** The task **
Find "Image resolution: width=766" in the data, then restate the line it sits in and every later line word for word, ending with the last line.

** Entries provided **

((

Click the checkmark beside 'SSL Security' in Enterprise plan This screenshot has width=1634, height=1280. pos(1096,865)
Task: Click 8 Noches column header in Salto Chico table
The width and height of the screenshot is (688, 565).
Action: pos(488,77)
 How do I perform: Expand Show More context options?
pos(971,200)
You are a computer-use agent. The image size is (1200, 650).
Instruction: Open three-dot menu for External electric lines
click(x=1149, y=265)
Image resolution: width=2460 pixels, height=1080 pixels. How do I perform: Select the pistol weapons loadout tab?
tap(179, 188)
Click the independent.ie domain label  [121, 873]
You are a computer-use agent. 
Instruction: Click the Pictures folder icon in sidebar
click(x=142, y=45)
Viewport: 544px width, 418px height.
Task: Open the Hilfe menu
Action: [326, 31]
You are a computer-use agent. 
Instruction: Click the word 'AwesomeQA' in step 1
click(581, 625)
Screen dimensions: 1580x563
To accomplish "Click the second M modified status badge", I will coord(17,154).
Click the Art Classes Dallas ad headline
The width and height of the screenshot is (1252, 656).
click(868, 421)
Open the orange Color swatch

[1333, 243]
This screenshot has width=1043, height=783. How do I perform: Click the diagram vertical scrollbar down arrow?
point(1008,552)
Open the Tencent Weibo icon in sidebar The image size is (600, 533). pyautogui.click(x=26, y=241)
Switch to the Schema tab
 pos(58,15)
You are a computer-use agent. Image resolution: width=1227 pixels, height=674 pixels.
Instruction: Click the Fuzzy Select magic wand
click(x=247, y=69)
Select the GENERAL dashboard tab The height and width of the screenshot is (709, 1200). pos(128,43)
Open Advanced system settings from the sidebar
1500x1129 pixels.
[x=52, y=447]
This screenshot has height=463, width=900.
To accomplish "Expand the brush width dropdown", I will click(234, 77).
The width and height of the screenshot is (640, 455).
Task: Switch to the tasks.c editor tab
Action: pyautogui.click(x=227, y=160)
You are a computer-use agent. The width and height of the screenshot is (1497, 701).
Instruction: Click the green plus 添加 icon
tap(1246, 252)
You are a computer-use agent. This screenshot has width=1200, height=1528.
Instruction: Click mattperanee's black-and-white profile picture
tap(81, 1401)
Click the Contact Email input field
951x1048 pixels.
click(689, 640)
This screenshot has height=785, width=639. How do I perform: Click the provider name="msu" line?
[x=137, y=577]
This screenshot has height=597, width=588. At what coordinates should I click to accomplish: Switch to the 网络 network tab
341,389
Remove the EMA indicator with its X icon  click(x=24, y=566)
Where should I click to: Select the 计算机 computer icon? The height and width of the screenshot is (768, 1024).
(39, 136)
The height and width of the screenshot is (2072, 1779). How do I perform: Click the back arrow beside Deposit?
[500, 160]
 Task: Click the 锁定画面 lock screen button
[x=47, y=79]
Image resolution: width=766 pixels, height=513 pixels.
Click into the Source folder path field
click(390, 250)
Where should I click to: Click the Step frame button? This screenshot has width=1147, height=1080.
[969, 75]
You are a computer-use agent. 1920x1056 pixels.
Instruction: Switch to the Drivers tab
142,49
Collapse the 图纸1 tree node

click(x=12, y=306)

))

** Task answer **
Image resolution: width=766 pixels, height=513 pixels.
Click into the Source folder path field
click(390, 250)
Where should I click to: Click the Step frame button? This screenshot has width=1147, height=1080.
[969, 75]
You are a computer-use agent. 1920x1056 pixels.
Instruction: Switch to the Drivers tab
142,49
Collapse the 图纸1 tree node

click(x=12, y=306)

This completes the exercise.